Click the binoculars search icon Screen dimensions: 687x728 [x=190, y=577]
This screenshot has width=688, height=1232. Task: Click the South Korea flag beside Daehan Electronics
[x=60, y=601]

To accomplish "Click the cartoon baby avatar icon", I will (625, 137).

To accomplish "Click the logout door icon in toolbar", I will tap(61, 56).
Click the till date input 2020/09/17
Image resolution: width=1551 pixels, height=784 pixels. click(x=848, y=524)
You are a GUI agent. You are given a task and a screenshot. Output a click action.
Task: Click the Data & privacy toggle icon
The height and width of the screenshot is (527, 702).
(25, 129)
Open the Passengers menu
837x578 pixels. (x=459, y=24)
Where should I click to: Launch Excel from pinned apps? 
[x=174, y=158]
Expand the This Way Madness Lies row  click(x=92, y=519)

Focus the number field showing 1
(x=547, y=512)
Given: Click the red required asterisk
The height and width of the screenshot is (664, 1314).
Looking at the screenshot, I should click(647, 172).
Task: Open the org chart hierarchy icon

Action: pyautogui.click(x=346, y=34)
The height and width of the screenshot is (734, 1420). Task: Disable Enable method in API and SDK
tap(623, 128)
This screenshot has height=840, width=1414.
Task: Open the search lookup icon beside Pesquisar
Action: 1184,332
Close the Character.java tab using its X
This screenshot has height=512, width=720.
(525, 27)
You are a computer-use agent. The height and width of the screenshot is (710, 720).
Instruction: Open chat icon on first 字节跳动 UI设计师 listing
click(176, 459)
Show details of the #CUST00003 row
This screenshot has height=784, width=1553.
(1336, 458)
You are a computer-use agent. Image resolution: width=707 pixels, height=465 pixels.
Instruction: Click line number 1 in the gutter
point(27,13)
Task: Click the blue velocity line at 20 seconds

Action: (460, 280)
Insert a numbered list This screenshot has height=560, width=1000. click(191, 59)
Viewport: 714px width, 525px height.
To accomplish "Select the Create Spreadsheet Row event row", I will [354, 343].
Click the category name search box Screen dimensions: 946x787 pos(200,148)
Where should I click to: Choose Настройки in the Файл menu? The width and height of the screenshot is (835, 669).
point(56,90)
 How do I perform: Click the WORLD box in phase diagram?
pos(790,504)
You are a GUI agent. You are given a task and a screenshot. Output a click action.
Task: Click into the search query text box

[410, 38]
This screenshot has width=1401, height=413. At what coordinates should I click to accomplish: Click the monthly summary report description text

────────────────

What you are asked to do
Set down only the lines above that fall between the line holding "You are a computer-use agent. The" and the line holding "You are a computer-use agent. Image", inclusive, keeping each exact.

Answer for this exercise
You are a computer-use agent. The height and width of the screenshot is (710, 720).
Instruction: Open chat icon on first 字节跳动 UI设计师 listing
click(176, 459)
Show details of the #CUST00003 row
This screenshot has height=784, width=1553.
(1336, 458)
You are a computer-use agent. Image resolution: width=707 pixels, height=465 pixels.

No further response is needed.